§ The problem:
Print, exactly as written, the line in the entries below that contains "Instruction: Toggle Selection mode" and every line after it up to and including the last. Omit pictures.

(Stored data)
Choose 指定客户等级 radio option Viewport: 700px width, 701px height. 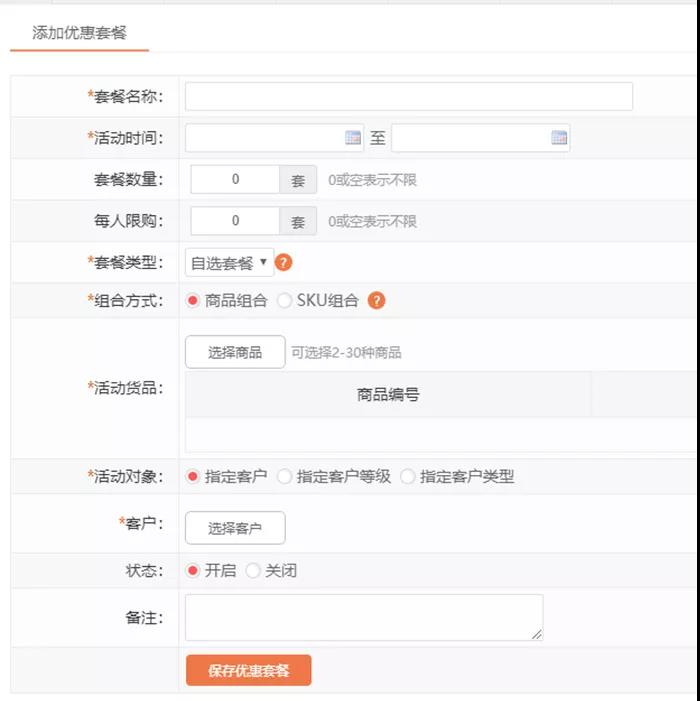pyautogui.click(x=285, y=477)
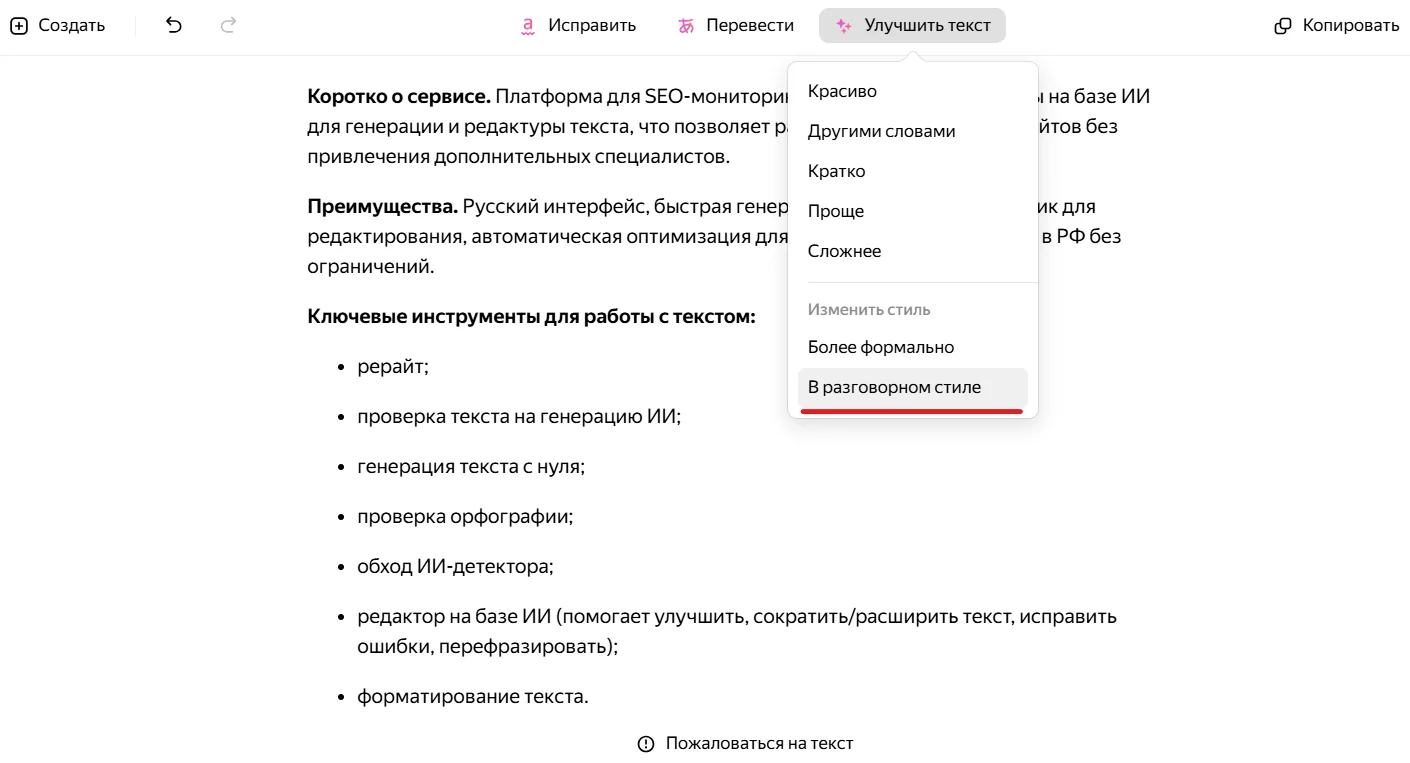Collapse the Улучшить текст dropdown
1410x763 pixels.
pos(912,26)

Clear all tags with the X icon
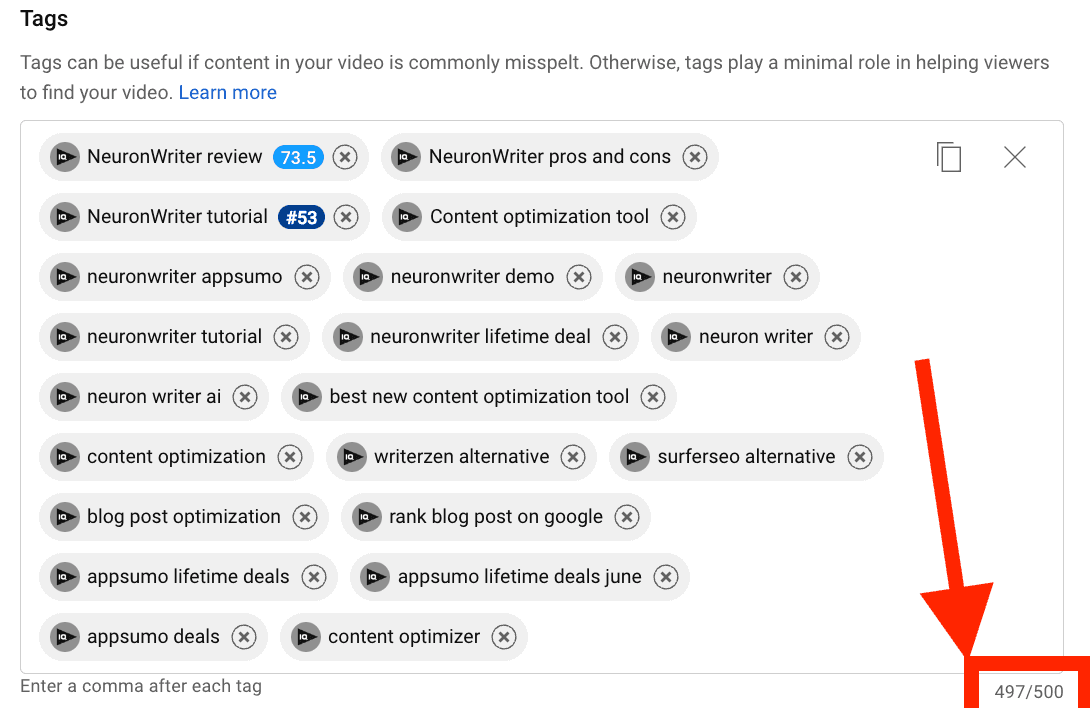click(x=1015, y=156)
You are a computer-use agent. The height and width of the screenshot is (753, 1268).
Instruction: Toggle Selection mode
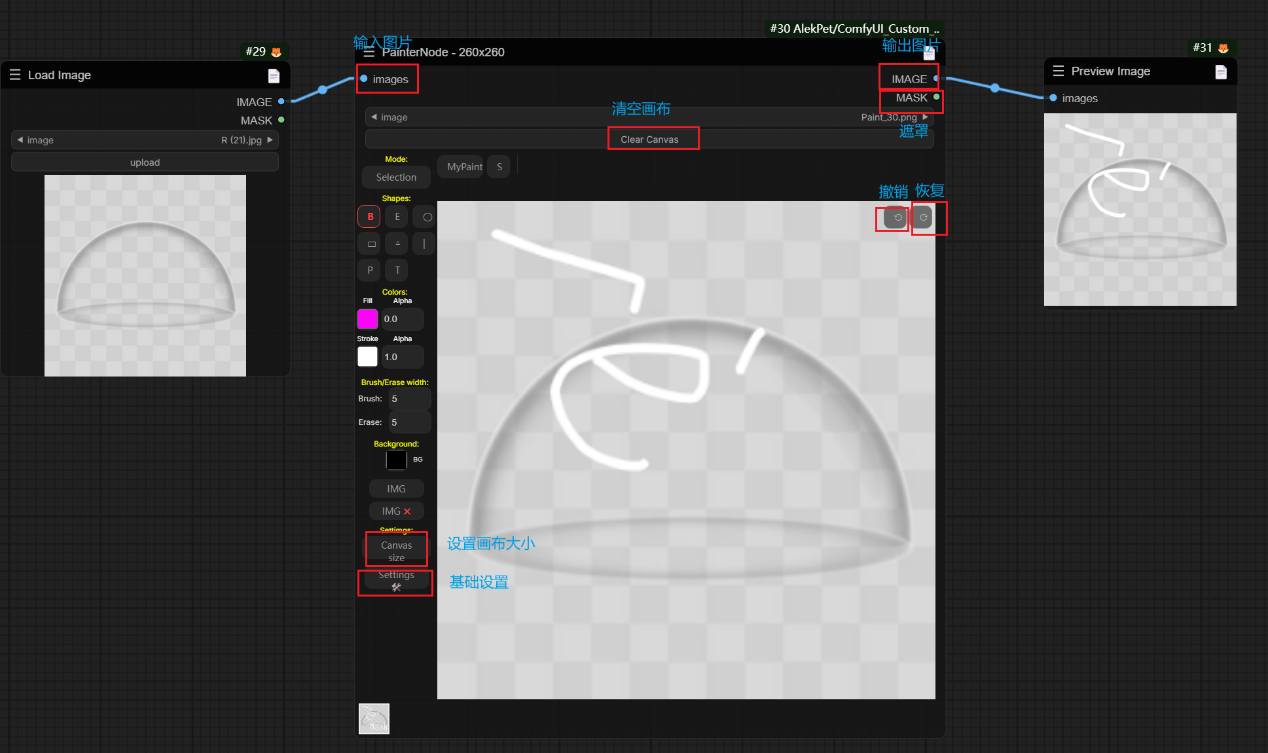pyautogui.click(x=396, y=177)
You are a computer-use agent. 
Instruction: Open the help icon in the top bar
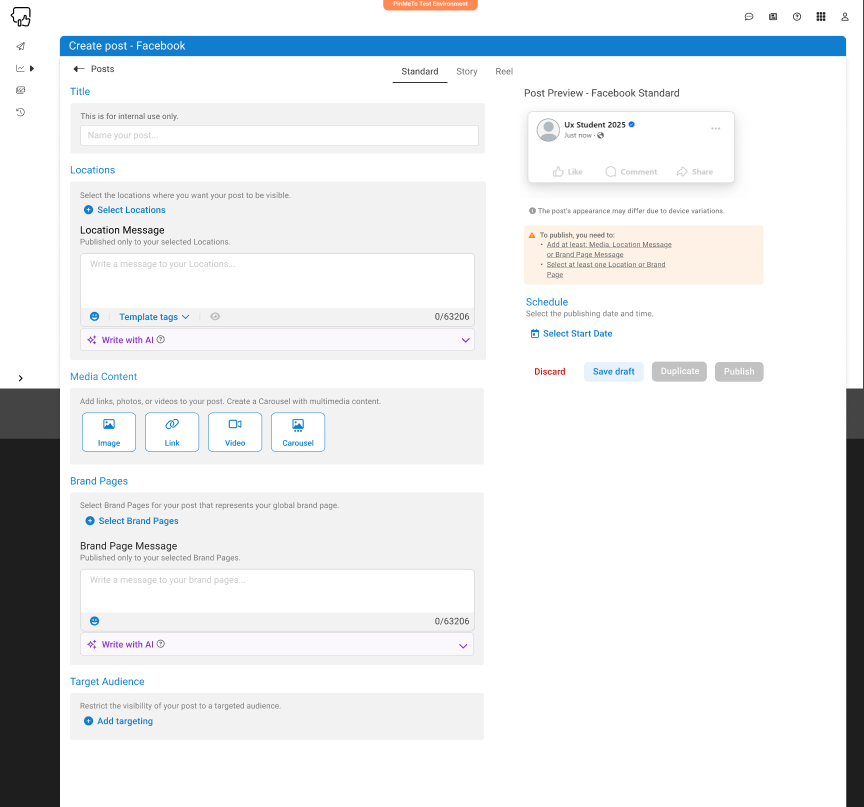point(796,16)
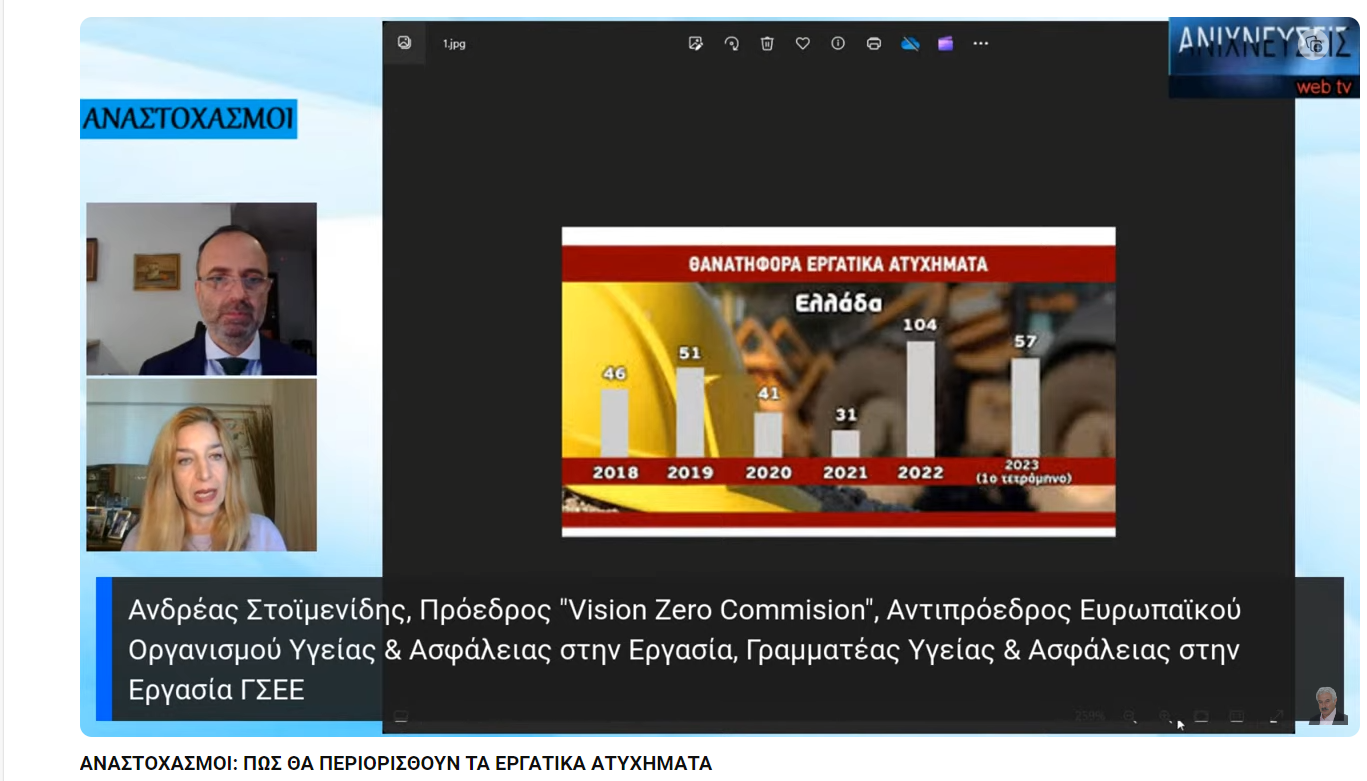
Task: Expand the three-dot See more menu
Action: click(x=981, y=43)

§ Written response:
Instruction: Toggle Selection mode
pyautogui.click(x=396, y=177)
You are a computer-use agent. 
Instruction: Open the help icon in the top bar
point(796,16)
Task: Expand the three-dot See more menu
Action: click(x=981, y=43)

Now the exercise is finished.